● **Objetivo da tarefa**
Como resumiria, em duas frases, este excerto sobre a Pastoral da Saúde?

A Pastoral da Saúde é também uma oportunidade de voltar a aprofundar o seu nível de oração, de relação com Deus. Isso vai sendo feito, dependendo da criatividade que o grupo vai tendo e que o Espírito Santo nos vai dando. Reunimos todos os meses e, olhando para as pessoas que temos, vamos vendo o que podemos provocar para que essa pessoa se sinta da comunidade.

 

Há aqui uma tentativa de fazer com estas pessoas continuem a ser membros activos da comunidade…

Sim, mas essa é a parte mais difícil! Porque é complicado conseguir que este ser membro activo se concretize em algo útil. A ética do utilitarismo entrou de uma forma brutal nas nossas sociedades e também em nós, católicos, e portanto a pessoa se não faz nada sente que não é útil. Por isso, provocamos algum dinamismo, que pode passar por fazer uma carpete de pedaços escritos por toda a gente, ou ajudar na criação de material para a catequese.

Também os jovens visitam estas pessoas com quem trocam experiências de vida. Dessa forma, procuramos devolver às pessoas a vida que o isolamento muito vezes faz perder.

Num dos lares onde vamos temos uma senhora acamada que quando a visitei a primeira vez verifiquei que ela tinha no olhar um brilho muito especial. Ela disse-me: ‘Toda a minha manhã é um Altar!’. Ela reza desde o pequeno-almoço até ao almoço! É um tempo de oração dedicado a rezar por aqueles que lhe pedem. E também nós passámos a pedir-lhe que rezasse por crianças da nossa catequese com vida complexas, por alguns jovens com problemas... e esta é a oferta que esta senhora faz da sua vida, em situação de acamada, sem poder movimentar-se.

● **Dados recolhidos**
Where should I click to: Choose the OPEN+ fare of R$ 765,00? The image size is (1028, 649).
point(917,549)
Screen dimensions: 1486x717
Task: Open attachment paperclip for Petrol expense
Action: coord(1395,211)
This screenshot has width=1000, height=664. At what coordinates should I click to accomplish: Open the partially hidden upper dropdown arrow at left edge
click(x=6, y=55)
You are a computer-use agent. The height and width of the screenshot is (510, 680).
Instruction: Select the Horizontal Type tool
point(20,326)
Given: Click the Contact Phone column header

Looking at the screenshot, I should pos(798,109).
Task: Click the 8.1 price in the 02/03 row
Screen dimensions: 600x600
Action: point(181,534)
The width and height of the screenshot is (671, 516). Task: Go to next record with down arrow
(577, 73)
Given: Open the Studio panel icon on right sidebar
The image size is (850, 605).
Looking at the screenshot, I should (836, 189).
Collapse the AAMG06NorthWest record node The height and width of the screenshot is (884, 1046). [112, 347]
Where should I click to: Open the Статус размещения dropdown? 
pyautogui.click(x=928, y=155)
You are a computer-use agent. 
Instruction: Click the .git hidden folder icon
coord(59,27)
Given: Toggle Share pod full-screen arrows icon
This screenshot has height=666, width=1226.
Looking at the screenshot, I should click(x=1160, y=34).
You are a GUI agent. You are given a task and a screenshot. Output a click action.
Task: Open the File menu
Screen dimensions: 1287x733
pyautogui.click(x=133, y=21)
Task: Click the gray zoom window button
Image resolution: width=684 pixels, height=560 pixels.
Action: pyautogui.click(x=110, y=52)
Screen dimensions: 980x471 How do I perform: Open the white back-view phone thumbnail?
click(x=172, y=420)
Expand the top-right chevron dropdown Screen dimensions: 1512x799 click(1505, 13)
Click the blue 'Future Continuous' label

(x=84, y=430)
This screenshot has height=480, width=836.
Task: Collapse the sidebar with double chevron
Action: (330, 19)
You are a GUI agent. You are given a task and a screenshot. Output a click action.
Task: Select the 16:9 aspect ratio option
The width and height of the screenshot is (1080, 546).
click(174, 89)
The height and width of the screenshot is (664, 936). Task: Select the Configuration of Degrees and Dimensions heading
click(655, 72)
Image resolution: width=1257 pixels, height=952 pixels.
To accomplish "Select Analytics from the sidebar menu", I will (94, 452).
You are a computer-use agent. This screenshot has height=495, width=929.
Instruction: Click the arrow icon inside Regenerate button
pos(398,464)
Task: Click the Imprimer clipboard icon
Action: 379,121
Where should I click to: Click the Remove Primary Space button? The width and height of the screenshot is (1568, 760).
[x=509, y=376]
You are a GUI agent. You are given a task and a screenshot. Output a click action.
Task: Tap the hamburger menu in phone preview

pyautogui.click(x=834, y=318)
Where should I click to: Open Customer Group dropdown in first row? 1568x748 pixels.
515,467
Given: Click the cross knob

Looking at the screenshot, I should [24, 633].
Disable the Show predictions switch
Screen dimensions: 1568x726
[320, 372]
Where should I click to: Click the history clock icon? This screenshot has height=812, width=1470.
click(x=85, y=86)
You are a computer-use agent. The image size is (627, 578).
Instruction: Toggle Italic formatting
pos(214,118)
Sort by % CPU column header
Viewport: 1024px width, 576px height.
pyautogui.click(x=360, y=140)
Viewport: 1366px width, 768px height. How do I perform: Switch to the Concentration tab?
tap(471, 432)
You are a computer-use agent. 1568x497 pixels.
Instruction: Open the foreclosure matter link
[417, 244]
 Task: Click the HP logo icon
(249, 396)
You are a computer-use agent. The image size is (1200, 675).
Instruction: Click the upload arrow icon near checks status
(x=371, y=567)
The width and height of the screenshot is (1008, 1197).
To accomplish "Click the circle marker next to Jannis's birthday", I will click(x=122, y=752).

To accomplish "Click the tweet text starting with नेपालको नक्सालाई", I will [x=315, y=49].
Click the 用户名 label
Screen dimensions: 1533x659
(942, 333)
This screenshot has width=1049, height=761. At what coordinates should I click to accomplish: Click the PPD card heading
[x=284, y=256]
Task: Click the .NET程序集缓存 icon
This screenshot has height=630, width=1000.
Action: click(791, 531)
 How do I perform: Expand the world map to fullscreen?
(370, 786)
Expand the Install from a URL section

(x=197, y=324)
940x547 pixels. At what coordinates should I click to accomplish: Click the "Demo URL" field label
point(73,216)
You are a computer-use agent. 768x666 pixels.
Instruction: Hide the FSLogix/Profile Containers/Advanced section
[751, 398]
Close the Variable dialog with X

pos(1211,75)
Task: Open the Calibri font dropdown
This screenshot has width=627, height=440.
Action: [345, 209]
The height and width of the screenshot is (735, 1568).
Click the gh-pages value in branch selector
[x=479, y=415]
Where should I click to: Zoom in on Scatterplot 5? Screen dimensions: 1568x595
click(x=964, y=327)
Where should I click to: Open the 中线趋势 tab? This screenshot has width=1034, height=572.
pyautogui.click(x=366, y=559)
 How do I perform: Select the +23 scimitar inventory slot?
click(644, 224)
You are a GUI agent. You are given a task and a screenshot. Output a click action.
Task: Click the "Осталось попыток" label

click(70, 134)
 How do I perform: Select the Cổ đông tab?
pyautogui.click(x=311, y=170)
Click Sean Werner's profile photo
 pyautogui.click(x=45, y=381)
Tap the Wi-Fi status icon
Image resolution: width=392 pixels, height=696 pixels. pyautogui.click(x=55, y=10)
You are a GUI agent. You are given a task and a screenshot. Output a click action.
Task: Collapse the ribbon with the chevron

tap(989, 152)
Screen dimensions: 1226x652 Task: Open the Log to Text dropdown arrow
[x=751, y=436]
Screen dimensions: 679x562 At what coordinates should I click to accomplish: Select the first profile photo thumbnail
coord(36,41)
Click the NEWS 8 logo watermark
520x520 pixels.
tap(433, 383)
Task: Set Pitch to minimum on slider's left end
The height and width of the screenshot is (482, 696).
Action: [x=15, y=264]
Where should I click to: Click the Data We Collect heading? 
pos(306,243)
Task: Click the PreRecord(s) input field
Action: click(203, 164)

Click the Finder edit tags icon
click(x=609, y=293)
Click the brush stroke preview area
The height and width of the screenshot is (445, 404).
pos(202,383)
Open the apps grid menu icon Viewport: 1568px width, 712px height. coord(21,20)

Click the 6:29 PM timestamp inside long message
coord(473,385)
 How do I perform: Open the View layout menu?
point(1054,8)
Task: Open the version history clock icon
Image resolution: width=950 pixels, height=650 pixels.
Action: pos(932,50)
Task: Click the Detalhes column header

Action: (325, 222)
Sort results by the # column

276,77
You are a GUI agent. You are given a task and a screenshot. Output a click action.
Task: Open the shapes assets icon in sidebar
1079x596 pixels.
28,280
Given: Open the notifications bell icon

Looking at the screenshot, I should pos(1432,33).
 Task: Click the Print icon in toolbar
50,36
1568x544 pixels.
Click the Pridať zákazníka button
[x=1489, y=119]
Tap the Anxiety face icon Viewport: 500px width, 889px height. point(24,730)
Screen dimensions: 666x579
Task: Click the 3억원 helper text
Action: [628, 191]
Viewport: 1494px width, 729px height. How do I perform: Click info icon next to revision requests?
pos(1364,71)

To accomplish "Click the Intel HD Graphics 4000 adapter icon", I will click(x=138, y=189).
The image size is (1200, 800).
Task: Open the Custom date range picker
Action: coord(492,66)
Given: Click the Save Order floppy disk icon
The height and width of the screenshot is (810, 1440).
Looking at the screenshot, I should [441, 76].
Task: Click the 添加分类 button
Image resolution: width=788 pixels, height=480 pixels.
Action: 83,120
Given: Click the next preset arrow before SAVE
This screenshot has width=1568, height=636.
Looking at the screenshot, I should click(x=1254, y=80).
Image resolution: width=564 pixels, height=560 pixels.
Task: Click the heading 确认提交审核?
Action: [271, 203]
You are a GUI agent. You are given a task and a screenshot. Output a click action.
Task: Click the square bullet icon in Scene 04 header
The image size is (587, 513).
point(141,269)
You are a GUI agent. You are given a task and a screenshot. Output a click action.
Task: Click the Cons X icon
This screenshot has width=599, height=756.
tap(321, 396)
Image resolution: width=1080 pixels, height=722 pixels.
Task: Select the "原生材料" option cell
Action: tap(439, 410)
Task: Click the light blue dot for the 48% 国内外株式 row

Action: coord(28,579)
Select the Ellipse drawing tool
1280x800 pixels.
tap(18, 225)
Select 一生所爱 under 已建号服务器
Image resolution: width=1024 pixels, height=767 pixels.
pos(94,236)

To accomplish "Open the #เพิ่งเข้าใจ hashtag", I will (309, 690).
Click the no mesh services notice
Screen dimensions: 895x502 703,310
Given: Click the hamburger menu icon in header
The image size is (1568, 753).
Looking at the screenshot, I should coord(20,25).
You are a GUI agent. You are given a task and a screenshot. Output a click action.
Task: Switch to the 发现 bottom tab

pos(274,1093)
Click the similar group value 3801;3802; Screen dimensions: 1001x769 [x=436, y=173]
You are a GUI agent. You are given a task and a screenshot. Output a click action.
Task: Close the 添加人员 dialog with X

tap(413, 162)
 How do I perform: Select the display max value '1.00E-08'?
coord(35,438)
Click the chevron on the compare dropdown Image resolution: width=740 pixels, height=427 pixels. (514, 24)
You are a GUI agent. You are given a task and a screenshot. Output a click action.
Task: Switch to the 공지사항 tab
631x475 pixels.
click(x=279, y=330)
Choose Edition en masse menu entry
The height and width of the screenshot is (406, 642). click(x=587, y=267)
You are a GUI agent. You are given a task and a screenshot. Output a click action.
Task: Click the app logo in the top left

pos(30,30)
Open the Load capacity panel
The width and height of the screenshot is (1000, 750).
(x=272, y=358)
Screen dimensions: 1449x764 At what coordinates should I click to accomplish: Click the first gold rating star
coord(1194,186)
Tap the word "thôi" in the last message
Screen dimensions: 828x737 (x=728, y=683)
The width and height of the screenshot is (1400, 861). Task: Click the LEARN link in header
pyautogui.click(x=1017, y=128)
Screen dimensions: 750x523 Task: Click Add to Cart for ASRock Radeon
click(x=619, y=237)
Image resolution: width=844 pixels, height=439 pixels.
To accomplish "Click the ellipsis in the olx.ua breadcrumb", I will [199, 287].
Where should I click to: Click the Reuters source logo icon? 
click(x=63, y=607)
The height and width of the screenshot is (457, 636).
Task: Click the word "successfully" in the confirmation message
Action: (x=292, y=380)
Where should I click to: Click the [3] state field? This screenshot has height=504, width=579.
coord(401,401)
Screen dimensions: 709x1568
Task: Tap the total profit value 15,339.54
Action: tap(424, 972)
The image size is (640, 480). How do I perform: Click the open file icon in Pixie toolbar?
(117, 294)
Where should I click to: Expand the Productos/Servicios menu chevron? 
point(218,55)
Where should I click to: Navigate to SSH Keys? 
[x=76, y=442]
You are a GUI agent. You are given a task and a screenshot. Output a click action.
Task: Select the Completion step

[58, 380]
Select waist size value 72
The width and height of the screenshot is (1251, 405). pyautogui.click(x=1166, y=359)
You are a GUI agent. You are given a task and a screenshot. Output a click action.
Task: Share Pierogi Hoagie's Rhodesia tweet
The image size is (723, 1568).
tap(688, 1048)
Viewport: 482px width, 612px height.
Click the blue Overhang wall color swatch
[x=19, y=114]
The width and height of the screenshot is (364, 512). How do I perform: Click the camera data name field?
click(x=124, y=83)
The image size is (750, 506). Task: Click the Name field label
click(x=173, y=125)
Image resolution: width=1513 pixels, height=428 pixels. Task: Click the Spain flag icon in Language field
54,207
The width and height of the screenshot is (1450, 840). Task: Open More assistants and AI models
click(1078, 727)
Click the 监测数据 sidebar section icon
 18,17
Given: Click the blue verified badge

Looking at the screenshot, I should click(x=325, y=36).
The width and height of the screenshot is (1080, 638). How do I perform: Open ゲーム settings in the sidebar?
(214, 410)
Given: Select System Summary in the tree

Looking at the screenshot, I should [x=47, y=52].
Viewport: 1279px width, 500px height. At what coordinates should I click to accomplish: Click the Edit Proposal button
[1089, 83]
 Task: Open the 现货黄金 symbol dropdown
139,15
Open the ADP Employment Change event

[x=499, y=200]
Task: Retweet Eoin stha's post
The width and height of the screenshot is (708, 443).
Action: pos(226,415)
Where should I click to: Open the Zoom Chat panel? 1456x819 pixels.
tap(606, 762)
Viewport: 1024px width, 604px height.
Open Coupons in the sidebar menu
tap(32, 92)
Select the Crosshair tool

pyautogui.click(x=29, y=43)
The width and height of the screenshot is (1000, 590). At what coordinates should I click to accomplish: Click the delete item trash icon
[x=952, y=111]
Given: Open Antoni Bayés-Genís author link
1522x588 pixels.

● **Resultado do exercício**
A Pastoral da Saúde reúne-se todos os meses para procurar formas de as pessoas que acompanha se sentirem da comunidade, seja fazendo uma carpete de pedaços escritos, ajudando a criar material para a catequese ou recebendo visitas de jovens com quem trocam experiências de vida. Num dos lares, uma senhora acamada dedica as manhãs a rezar por quem lhe pede, incluindo crianças da catequese e jovens com problemas.